For situations where you do want to have different sorting orders, Python provides a stable sorting algorithm. The sort method of the list type will preserve the order of the input list when the key function returns values that are equal to each other. This means that I can call sort multiple times on the same list to combine different criteria together. Here, I produce the same sort ordering of weight descending and nameb ascending as I did above but by using two separate calls to sort:

power_tools.sort(key=lambda x: x.name)  # Name ascending
power_tools.sort(key=lambda x: x.weight, reverse=True)  # Weight descending
print(power_tools)
[Tool(name='jackhammer', weight=40), Tool(name='circular saw', weight=5), Tool(name='drill', weight=4), Tool(name='sander', weight=4)]

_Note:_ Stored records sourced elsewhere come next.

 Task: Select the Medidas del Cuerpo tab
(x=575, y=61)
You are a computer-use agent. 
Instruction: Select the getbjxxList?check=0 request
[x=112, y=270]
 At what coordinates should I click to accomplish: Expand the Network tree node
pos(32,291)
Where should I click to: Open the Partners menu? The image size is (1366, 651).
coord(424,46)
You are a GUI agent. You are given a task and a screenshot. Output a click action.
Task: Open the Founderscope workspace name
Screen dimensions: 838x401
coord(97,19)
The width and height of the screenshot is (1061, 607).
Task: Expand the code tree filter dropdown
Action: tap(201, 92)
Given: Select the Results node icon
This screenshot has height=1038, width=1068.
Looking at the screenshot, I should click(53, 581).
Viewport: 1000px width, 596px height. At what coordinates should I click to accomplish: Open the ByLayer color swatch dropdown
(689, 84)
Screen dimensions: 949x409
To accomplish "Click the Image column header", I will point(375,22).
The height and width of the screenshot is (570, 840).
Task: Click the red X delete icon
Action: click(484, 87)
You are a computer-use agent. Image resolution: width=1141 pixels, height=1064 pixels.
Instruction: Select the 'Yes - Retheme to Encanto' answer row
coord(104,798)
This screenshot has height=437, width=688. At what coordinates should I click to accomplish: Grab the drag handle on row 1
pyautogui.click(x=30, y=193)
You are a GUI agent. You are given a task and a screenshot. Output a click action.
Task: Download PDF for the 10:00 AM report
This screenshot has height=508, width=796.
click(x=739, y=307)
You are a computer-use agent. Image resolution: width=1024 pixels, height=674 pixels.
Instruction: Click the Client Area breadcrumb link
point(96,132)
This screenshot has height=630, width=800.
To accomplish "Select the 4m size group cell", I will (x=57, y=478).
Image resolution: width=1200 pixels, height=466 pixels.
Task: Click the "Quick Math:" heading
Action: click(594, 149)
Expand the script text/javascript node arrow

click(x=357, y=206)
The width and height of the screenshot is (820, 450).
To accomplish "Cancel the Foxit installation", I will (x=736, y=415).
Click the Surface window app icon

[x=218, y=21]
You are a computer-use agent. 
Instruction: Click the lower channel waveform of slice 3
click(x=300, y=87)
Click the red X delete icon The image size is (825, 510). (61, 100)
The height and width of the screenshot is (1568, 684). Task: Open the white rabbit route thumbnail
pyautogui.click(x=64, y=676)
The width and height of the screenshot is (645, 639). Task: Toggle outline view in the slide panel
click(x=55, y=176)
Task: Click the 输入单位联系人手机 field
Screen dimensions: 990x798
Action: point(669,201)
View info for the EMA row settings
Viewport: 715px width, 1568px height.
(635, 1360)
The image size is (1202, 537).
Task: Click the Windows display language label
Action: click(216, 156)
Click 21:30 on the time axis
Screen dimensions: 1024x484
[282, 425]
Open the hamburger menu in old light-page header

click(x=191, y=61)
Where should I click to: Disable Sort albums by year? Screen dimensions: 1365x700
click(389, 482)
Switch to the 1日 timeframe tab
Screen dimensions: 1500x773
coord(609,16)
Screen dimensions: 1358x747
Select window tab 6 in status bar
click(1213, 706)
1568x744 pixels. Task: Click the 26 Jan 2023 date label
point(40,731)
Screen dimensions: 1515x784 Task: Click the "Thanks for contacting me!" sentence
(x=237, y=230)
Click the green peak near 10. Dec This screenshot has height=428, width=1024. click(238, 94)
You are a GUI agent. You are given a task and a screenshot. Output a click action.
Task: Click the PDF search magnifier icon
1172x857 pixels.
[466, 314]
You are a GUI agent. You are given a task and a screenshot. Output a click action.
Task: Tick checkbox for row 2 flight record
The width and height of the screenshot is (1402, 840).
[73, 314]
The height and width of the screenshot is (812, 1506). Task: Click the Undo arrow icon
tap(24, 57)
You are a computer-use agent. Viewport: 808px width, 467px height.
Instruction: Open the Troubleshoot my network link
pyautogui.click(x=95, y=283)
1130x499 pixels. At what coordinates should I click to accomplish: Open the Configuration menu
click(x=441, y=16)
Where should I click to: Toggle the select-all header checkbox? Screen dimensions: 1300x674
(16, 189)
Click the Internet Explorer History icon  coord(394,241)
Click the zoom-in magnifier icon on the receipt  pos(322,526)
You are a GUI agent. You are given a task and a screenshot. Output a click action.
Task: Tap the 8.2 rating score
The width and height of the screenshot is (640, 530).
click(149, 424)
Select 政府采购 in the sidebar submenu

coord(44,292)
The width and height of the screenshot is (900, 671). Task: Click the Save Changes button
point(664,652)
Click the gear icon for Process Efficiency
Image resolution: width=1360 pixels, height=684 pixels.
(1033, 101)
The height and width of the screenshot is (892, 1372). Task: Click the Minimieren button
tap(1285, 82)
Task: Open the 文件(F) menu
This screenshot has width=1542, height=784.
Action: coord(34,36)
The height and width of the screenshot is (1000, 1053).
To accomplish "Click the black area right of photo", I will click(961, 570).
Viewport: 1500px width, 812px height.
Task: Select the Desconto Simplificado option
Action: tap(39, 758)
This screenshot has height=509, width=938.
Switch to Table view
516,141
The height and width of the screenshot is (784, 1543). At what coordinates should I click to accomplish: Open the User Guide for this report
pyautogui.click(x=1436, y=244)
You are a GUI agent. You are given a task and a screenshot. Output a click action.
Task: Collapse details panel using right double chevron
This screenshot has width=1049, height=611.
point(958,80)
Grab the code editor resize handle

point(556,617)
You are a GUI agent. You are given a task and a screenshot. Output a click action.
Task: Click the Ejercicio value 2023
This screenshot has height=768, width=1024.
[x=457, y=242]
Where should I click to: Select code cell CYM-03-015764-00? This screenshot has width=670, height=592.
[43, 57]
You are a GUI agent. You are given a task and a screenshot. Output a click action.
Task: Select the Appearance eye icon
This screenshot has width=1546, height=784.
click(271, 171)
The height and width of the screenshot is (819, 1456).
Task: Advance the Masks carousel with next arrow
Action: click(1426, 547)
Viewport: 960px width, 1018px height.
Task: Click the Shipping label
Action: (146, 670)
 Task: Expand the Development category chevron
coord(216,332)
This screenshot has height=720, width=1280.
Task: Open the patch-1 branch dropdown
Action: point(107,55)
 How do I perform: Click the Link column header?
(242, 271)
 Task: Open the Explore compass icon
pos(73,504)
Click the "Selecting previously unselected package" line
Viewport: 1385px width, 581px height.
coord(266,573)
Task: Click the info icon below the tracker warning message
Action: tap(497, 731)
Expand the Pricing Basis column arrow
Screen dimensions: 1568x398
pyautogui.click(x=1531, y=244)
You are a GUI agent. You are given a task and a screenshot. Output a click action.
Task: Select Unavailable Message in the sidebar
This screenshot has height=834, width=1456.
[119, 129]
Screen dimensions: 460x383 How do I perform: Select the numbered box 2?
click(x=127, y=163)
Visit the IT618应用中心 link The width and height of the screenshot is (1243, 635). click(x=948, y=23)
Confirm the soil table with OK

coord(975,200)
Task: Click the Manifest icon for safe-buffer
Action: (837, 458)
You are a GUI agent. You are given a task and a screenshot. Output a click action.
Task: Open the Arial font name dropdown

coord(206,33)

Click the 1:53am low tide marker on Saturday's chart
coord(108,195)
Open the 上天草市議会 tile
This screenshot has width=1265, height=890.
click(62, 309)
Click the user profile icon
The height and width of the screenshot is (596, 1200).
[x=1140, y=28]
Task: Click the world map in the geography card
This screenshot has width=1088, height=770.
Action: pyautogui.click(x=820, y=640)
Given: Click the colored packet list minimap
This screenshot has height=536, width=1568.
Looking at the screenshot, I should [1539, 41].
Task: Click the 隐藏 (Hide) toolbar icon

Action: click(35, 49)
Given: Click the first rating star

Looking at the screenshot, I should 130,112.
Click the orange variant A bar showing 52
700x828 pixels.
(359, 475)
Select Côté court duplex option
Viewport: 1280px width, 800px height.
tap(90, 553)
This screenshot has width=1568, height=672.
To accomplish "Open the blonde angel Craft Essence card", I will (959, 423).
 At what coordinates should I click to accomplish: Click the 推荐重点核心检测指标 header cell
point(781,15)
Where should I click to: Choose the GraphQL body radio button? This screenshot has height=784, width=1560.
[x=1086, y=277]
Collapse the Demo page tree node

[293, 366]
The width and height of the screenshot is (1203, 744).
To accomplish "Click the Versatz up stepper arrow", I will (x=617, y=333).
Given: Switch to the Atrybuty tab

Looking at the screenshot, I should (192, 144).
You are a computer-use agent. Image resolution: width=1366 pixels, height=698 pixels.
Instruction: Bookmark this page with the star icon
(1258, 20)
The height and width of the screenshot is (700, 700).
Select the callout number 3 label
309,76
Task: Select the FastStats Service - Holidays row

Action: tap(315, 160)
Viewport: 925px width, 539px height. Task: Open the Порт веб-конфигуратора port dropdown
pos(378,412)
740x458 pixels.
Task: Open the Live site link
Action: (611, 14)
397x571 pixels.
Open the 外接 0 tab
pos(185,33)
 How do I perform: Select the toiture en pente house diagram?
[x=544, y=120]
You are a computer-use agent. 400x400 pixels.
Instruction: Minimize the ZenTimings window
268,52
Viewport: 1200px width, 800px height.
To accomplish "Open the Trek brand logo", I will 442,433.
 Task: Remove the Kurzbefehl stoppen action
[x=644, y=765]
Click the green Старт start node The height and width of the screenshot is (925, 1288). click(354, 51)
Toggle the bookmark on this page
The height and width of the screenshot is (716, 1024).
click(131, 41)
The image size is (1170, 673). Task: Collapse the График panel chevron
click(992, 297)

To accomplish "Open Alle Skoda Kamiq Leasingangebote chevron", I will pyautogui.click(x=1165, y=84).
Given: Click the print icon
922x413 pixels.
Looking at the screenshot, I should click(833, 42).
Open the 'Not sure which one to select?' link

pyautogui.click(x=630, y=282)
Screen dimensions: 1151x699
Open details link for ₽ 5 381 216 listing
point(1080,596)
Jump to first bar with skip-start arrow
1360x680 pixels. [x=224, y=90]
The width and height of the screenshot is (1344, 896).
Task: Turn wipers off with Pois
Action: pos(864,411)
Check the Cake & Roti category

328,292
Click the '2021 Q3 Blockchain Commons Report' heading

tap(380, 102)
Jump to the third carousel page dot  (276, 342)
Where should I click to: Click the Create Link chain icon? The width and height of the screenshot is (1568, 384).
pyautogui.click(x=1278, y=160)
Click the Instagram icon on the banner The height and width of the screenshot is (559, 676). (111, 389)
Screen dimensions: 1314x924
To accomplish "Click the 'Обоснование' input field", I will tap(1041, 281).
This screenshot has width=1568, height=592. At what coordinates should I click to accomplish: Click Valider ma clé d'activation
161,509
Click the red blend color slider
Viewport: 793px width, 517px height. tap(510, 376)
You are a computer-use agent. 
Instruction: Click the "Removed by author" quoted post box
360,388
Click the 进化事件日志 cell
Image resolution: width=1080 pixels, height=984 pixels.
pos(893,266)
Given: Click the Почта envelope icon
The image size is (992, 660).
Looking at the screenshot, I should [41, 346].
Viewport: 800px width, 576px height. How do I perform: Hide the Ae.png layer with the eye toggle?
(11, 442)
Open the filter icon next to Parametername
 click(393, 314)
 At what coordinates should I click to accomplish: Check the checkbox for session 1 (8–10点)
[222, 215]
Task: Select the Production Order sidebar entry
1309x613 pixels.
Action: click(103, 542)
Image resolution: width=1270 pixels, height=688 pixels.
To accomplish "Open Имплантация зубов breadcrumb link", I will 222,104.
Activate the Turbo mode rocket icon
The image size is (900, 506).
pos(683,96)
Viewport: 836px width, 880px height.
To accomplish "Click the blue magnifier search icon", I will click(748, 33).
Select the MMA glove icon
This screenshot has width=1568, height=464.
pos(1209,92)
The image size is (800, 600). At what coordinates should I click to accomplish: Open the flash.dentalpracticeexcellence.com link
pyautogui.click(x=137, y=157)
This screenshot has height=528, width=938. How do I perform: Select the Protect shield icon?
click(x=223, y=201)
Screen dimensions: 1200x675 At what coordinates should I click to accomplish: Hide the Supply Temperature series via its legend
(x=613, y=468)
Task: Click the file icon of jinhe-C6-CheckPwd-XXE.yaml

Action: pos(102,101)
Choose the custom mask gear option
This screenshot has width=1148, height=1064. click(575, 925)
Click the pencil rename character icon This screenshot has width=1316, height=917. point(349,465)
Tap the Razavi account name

This same approach can be used to combine as many different types of sorting criteria as you’d like in any direction, respectively. You just need to make sure that you execute the sorts in the opposite sequence of what you want the final list to contain. In this example, I wanted the sort order to be by weight descending and then by name ascending, so I had to do the name sort first, followed by the weight sort.

That said, the approach of having the key function return a tuple, and using unary negation to mix sort orders for numbers, is simpler to read and requires less code. I recommend only using multiple calls to sort if it’s absolutely necessary.

### #10. Prefer get over in and KeyError to handle missing dictionairy keys (EP 16)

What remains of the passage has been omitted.